**Instruction 1:**
In the excerpt, what does over-smoothing in spatially interpolated datasets lead to?
**Instruction 2:**
Retype the part of the excerpt that opens with the words containing "4.2. Assessment of" and closes with "v1.1, and Tmrt.".
[Start Excerpt]
A spatial resolution of at least 1 km² is required to generate high resolution maps, allowing one to evaluate the spatial distribution of climatological parameters over a specific region. Understanding the difficulties in estimating radiation and wind speed, and the low density of station measurements for radiation components, it is evident that the gridded dataset cannot capture all variations of the parameters that may occur within the 1 km² resolution. This also applies to the other meteorological variables in the complex terrain. Further, it should be noted that over-smoothing (smoothing out of extreme values, induced by the kriging and spline interpolation) is quite possible in datasets with spatial interpolation [47]. This over-smoothing leads to an under-estimation of high percentiles and an over-estimation of lower percentiles [25]. Therefore, the results for POI have to be interpreted with this knowledge. The temporal resolution of one hour is necessary to display the diurnal distribution of (bio-)climatic parameters and to reveal loading conditions like heat stress around noon. Today, a measurement interval of at least one hour is standard of synoptic station.

4.2. Assessment of Human-Biometeorological Methods

The Perceived Temperature was chosen as one of several possible thermal indices due to its comparability to the bioclimatic map of the DWD and other studies using this index in Germany. Other indices like PET or UTCI are applicable as well. In this tool, calculating thermal index and threshold values for heat stress and cold stimulus have to be adapted. The uncertainty of PT is conditioned by the insecurity of the individual input parameters Ta, VP, v1.1, and Tmrt.
[End Excerpt]
[Start Information given]
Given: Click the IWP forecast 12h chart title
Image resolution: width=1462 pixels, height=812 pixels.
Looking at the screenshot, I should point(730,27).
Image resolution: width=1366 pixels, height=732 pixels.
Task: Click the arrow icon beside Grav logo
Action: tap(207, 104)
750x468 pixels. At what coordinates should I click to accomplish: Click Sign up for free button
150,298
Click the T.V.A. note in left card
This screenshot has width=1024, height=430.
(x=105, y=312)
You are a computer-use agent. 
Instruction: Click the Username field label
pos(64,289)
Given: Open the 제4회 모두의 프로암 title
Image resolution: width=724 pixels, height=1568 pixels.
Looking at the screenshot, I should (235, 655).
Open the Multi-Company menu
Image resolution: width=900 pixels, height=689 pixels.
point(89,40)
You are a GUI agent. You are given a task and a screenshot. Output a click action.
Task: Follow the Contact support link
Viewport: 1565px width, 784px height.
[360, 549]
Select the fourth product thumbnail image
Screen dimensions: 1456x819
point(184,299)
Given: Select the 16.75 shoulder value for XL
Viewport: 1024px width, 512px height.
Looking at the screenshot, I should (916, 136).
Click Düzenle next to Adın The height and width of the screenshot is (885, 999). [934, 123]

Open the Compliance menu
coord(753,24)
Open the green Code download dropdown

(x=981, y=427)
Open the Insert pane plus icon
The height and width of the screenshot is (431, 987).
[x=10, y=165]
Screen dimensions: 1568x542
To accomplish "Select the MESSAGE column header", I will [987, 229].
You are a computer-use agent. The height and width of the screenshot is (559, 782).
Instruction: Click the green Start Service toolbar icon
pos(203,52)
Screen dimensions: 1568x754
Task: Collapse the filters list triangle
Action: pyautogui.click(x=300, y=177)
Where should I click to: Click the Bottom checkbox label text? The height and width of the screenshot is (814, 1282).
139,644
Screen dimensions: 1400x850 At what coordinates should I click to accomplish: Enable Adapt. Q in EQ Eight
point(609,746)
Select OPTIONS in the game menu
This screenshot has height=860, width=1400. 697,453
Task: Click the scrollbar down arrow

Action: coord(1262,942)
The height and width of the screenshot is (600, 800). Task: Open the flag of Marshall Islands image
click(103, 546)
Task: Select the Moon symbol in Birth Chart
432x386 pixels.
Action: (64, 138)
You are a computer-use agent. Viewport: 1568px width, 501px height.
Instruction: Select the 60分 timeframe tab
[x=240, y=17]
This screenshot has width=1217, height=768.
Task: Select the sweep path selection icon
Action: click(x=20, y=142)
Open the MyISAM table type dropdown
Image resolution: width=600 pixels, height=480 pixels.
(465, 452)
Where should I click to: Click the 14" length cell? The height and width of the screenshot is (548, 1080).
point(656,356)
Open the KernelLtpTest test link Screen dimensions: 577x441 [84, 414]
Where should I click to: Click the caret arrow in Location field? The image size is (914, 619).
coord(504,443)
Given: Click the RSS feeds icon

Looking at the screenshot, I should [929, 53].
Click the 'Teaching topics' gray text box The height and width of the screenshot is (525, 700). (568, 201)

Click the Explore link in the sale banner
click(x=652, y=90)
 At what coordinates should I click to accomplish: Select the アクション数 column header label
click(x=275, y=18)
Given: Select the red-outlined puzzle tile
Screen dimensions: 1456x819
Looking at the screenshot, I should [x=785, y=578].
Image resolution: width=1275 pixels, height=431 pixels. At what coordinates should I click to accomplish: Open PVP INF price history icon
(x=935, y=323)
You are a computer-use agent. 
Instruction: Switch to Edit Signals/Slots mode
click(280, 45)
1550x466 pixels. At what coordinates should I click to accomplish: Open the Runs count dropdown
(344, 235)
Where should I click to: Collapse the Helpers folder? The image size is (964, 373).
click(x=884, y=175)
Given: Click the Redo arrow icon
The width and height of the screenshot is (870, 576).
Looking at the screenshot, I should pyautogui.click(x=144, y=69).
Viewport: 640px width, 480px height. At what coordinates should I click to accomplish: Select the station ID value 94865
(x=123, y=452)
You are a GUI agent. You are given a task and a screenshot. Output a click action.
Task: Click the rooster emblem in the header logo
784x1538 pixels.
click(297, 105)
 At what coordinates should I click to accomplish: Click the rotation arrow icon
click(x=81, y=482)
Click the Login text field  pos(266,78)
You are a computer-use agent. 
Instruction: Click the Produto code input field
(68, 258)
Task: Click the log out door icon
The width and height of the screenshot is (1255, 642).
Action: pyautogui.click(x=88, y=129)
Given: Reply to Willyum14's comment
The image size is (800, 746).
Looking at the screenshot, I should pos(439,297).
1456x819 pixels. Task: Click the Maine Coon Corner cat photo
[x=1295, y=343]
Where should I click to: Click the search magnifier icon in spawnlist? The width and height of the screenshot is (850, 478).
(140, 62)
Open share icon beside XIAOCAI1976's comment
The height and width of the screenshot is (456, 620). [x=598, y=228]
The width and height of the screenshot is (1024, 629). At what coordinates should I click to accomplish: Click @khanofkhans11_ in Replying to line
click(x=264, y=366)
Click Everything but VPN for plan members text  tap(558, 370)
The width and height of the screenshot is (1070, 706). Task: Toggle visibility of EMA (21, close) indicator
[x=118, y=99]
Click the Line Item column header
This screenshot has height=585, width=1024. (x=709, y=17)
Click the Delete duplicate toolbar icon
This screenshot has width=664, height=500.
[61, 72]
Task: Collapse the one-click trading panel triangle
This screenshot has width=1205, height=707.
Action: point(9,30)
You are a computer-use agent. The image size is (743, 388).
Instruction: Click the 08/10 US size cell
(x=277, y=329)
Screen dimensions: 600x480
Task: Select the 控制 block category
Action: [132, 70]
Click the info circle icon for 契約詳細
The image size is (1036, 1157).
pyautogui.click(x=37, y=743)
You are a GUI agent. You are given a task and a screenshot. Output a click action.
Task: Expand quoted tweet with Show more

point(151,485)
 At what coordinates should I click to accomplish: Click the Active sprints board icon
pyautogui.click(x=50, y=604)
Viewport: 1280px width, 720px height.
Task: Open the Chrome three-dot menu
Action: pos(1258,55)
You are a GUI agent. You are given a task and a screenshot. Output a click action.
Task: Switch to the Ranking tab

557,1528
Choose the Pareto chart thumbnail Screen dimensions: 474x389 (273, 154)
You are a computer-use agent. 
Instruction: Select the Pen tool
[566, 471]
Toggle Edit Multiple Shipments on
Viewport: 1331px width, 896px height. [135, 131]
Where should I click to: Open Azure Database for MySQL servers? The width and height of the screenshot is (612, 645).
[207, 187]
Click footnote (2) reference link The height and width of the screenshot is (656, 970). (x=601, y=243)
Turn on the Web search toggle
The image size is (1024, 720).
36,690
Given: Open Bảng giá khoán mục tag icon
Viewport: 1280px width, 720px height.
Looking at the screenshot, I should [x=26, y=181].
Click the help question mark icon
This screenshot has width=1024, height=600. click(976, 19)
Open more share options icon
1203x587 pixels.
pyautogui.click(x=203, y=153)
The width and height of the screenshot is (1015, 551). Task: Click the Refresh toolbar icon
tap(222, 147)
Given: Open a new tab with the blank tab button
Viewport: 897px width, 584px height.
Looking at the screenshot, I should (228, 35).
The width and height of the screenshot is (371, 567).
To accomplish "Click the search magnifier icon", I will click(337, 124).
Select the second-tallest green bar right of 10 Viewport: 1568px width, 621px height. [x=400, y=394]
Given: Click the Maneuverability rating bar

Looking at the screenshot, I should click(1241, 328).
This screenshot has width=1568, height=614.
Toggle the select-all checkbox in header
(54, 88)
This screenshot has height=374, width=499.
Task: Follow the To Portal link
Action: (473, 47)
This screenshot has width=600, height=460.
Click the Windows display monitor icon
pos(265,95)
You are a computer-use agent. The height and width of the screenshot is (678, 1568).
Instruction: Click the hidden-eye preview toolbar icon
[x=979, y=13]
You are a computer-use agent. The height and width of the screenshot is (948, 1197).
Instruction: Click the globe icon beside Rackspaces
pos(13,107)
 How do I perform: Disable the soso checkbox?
[End Information given]
**Task solution 1:**
An under-estimation of high percentiles and an over-estimation of lower percentiles.

**Task solution 2:**
4.2. Assessment of Human-Biometeorological Methods

The Perceived Temperature was chosen as one of several possible thermal indices due to its comparability to the bioclimatic map of the DWD and other studies using this index in Germany. Other indices like PET or UTCI are applicable as well. In this tool, calculating thermal index and threshold values for heat stress and cold stimulus have to be adapted. The uncertainty of PT is conditioned by the insecurity of the individual input parameters Ta, VP, v1.1, and Tmrt.